◆ **Brief**:
Reproduce the lines of the entries below word for word, starting at the line containing "Click the self-shadow distance slider handle" and ending at the line containing "will [x=387, y=145].", with both of those lines included.

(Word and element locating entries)
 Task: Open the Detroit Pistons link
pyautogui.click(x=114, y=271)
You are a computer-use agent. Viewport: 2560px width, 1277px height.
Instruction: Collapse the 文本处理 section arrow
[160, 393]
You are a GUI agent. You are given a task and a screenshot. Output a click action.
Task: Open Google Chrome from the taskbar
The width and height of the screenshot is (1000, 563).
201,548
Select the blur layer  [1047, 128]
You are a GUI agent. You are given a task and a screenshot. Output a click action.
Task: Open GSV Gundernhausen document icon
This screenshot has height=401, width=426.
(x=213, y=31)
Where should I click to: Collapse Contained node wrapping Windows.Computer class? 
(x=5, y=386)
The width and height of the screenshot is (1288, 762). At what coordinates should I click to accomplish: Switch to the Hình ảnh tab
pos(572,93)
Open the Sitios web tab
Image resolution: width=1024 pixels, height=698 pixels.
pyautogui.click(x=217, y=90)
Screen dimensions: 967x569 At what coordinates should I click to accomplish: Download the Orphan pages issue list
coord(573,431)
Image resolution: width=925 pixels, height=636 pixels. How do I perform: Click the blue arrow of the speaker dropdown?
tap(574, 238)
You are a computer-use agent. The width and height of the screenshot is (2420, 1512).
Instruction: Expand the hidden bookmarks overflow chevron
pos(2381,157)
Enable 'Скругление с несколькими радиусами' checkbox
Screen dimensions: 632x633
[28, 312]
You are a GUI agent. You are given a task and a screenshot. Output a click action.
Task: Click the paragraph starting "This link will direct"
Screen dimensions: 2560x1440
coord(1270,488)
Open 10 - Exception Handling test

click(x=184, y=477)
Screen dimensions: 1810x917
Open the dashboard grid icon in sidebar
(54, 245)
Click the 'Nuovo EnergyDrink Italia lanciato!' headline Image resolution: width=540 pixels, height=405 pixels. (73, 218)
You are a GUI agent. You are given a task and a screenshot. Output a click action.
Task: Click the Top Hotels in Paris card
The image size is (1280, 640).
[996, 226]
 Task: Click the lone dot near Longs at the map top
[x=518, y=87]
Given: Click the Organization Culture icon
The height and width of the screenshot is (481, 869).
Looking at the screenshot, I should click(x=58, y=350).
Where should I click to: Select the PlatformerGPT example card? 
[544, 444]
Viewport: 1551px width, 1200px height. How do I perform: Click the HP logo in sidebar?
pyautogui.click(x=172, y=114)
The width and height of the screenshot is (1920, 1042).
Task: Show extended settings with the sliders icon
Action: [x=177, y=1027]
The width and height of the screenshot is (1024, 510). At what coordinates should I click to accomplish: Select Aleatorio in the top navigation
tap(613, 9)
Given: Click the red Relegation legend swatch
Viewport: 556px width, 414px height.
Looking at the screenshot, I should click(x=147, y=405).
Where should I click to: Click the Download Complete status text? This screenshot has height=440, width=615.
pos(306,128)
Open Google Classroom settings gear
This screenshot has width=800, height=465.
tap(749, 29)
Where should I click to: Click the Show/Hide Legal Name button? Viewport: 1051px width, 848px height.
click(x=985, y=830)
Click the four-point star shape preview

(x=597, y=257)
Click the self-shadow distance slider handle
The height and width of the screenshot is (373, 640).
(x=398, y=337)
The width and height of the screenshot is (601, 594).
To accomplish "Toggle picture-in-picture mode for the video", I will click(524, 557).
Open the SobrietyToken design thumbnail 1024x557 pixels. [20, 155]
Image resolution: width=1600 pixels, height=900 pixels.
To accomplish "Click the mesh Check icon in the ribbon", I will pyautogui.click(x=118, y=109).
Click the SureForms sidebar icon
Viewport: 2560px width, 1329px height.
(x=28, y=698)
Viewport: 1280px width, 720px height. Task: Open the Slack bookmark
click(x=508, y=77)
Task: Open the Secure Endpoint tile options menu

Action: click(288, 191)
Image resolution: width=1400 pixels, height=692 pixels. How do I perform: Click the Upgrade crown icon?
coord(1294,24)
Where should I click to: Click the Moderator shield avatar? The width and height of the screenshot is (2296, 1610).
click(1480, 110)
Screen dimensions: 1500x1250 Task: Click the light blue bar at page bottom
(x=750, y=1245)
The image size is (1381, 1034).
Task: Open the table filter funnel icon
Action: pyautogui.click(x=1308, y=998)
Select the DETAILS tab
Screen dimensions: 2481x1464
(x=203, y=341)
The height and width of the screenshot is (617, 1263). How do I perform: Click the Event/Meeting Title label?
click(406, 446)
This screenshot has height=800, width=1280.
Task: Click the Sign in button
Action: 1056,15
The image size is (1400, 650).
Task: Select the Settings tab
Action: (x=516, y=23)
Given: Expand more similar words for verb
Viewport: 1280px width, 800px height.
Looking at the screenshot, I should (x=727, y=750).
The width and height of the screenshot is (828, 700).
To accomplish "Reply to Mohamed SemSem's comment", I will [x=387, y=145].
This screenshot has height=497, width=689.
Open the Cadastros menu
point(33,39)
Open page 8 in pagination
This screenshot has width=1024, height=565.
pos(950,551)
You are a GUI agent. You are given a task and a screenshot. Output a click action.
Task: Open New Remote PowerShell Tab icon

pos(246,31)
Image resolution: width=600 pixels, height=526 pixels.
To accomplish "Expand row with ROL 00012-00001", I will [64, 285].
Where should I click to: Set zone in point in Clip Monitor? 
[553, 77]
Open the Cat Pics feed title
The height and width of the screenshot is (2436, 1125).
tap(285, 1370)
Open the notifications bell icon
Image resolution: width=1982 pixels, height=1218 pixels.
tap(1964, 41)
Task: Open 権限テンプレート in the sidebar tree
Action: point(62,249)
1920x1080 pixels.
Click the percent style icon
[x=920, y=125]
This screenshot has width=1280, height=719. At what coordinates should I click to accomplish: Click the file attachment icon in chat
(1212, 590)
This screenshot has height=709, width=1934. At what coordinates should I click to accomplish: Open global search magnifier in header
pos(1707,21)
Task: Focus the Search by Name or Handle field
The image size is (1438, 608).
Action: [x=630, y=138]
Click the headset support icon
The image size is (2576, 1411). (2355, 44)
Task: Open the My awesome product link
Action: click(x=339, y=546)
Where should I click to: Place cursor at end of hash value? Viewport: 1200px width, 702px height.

◆ **Result**:
Click the self-shadow distance slider handle
The height and width of the screenshot is (373, 640).
(x=398, y=337)
The width and height of the screenshot is (601, 594).
To accomplish "Toggle picture-in-picture mode for the video", I will click(524, 557).
Open the SobrietyToken design thumbnail 1024x557 pixels. [20, 155]
Image resolution: width=1600 pixels, height=900 pixels.
To accomplish "Click the mesh Check icon in the ribbon", I will pyautogui.click(x=118, y=109).
Click the SureForms sidebar icon
Viewport: 2560px width, 1329px height.
(x=28, y=698)
Viewport: 1280px width, 720px height. Task: Open the Slack bookmark
click(x=508, y=77)
Task: Open the Secure Endpoint tile options menu

Action: click(288, 191)
Image resolution: width=1400 pixels, height=692 pixels. How do I perform: Click the Upgrade crown icon?
coord(1294,24)
Where should I click to: Click the Moderator shield avatar? The width and height of the screenshot is (2296, 1610).
click(1480, 110)
Screen dimensions: 1500x1250 Task: Click the light blue bar at page bottom
(x=750, y=1245)
The image size is (1381, 1034).
Task: Open the table filter funnel icon
Action: pyautogui.click(x=1308, y=998)
Select the DETAILS tab
Screen dimensions: 2481x1464
(x=203, y=341)
The height and width of the screenshot is (617, 1263). How do I perform: Click the Event/Meeting Title label?
click(406, 446)
This screenshot has height=800, width=1280.
Task: Click the Sign in button
Action: 1056,15
The image size is (1400, 650).
Task: Select the Settings tab
Action: (x=516, y=23)
Given: Expand more similar words for verb
Viewport: 1280px width, 800px height.
Looking at the screenshot, I should (x=727, y=750).
The width and height of the screenshot is (828, 700).
To accomplish "Reply to Mohamed SemSem's comment", I will [x=387, y=145].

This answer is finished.